For weeks now the GSC has been miming consultation, taking its "Talk Bus" to Penrith and Bankstown, soliciting people's views. History does not record whether the Talk Bus visited Haberfield. But if, as Turnbull's use of the future tense for the demolitions suggests, she genuinely knew nothing, the question becomes, if not, why not?
Our skyline of 20 years' time could be more of the same, sweeping from Circular Quay to Botany
– or it could be a thing of true beauty. Photo: Peter Braig
In her next breath Turnbull noted, still with apparent surprise, that Westconnex "is being built. You know, when you drive out there to Parramatta and Penrith you can hear the machines digging away. It is happening." So, was the demolition of 53 houses just insignificant detail?
You might think it doesn't matter. Sydney is pretty amazing, despite its planning having always been venal, hobbled and intellectually threadbare. So do we care that planning has only what's left in the sandpit after the Big Infrastructure Boys have had their fun?
We should, especially now. It's not just transport – Westconnex, the Metro and the light rail. The biggest transformation in Sydney's history is underway, with a score of vast projects including the Bays Precinct, Green Square, Parramatta North, the huge upzoning along Parramatta Road and the 560-hectare immensity of Central-to-Eveleigh (which in fact extends to Waterloo). All are carefully quarantined against planning, carefully in the control of men-armed-with-numbers. The upshot? Almost all of the huge moves shaping Sydney sit outside any planning purview.
This is just bizarre. Urban Growth, formerly LandCom, is not a planning body. As invented by Whitlam in 1976 it was an acquirer of land for public purposes. Now it's a flogger of public land for private purposes; a quasi-developer briefed to maximise yield. What it won't do, therefore, is maximise public delight, even on public land.
Which is why, obviously, planning must happen first. Planning is about choice. Twenty-five years hence, Sydney's high-rise hyper-dense spine will extend from Circular Quay to Botany. It will dominate everything, but whether in a good way or bad is up to us, right now.
Scenario One. Business-as-usual. Piled-up egg-crate apartments loom over gloomy, windswept streets, everything is same-same, on the hulking Barangaroo model, huge of footprint, cheap to build, dull to look at, nasty to be near. Such buildings feed no one's pride.
Scenario Two. Sydney's central spine is green, thrilling and hyper-dense. Manifesting the fact of innovation, not just the rhetoric, it has become both beacon and uniting cause, proof that Sydney can be up there with Berlin or Barcelona.

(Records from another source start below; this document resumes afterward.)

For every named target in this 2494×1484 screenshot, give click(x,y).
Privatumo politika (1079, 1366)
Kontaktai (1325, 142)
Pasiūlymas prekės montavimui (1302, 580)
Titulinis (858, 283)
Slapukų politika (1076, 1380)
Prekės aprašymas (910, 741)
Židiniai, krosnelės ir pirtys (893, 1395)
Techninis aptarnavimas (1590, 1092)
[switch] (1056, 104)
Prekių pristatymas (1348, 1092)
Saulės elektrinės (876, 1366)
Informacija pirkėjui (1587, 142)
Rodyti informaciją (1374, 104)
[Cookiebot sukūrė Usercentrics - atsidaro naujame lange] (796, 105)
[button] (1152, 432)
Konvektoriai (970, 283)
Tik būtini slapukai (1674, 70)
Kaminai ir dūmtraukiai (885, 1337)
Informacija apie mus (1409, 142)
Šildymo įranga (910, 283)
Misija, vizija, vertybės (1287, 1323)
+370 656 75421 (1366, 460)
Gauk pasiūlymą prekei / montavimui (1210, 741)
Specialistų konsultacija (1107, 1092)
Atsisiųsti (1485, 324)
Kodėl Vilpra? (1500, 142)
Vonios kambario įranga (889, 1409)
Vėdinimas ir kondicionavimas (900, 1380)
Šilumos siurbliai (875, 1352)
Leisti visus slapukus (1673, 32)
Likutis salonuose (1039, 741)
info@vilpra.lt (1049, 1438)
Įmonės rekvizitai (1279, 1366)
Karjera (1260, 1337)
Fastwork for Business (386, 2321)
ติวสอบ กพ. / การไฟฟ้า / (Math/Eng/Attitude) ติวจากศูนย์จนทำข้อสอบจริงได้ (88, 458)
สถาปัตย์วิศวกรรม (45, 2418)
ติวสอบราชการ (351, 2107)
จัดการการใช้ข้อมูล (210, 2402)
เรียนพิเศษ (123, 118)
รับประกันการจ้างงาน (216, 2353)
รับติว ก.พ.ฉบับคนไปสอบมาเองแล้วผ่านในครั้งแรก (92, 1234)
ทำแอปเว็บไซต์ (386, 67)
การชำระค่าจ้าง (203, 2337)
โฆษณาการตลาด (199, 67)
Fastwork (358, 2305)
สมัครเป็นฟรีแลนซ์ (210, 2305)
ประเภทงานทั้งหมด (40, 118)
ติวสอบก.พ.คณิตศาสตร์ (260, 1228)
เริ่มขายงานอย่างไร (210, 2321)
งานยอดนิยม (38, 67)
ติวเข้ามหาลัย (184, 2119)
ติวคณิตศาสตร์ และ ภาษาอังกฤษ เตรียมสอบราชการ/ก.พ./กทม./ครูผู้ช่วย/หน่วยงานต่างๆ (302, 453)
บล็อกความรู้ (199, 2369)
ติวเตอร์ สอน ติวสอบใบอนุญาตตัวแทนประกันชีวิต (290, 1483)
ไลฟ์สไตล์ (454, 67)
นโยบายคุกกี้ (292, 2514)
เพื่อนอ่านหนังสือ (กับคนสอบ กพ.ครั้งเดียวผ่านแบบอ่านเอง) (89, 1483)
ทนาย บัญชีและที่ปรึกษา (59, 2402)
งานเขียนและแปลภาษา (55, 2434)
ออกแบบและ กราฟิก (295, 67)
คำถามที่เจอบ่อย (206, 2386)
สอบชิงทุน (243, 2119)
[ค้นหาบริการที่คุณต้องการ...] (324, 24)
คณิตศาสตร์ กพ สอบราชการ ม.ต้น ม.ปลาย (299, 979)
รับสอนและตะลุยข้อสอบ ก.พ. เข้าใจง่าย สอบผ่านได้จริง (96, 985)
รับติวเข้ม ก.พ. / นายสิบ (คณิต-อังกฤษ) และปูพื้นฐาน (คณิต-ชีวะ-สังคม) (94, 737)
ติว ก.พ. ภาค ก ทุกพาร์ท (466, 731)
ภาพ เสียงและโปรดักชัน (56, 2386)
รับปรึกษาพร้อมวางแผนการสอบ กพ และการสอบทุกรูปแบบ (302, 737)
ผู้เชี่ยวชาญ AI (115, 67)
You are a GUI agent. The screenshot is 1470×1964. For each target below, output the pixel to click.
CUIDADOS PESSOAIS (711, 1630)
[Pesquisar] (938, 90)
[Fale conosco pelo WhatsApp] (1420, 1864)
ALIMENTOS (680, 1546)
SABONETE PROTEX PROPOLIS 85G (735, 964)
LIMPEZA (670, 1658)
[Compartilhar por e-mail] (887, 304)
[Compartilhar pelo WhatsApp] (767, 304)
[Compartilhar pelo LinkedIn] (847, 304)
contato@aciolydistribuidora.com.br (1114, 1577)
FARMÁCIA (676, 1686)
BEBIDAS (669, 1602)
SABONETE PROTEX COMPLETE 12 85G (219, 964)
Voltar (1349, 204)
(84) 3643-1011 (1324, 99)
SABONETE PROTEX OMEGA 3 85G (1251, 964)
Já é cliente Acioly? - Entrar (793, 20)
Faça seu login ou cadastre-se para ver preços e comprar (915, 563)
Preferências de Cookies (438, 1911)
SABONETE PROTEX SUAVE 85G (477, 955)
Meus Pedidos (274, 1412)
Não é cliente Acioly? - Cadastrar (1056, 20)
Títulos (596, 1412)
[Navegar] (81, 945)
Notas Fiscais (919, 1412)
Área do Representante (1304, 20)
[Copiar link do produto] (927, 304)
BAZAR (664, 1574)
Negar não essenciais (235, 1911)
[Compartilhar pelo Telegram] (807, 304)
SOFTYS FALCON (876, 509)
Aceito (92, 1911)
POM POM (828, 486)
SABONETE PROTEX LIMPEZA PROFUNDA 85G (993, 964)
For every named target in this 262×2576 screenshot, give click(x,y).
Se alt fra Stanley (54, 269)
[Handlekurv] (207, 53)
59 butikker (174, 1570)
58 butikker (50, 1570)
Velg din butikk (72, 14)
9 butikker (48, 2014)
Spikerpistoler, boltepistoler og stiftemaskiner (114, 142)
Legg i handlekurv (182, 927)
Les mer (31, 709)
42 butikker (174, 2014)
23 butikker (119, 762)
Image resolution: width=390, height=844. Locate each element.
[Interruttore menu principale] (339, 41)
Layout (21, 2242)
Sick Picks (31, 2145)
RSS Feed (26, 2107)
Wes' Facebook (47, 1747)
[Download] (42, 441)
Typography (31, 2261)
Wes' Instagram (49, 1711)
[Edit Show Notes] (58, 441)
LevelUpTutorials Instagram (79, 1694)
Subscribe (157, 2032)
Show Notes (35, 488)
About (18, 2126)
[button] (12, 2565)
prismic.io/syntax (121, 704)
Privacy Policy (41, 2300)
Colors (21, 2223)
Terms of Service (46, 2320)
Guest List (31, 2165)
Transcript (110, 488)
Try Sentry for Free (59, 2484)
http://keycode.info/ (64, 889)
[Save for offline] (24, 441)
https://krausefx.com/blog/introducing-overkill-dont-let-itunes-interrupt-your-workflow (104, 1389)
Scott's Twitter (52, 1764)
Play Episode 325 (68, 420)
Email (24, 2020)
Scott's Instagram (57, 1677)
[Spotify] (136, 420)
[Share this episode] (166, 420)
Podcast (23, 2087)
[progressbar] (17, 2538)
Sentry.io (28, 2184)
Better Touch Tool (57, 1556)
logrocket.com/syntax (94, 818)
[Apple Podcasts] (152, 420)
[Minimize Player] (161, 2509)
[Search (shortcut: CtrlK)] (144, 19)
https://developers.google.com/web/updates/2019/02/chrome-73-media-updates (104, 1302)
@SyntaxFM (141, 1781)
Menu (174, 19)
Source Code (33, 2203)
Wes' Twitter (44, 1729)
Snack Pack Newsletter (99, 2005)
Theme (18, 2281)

Buildings are tall, even very tall, but most are slender at the top, being stepped back to reduce street-level wind and welcome the sun into streets and parks, especially the huge and beautiful Prince Alfred Park, completed first as a gesture towards all the new residents. In the hyper-dense city around it, footpaths are shaded with deciduous fruiting trees and vines, every built surface bears edible greenery or a photovoltaic skin and the dominant sound – above the solar tram's whoosh, the autonomous cars' hum and the ding of cycle-bells – is the herd-patter of countless walking feet.
Sydney's customary planning habits – where the careful have no power and the powerful have no care – can only deliver Scenario One. For Scenario Two we need the power and the smarts in the same hands; intelligent, public-spirited, holistic, all-encompassing planning. You choose.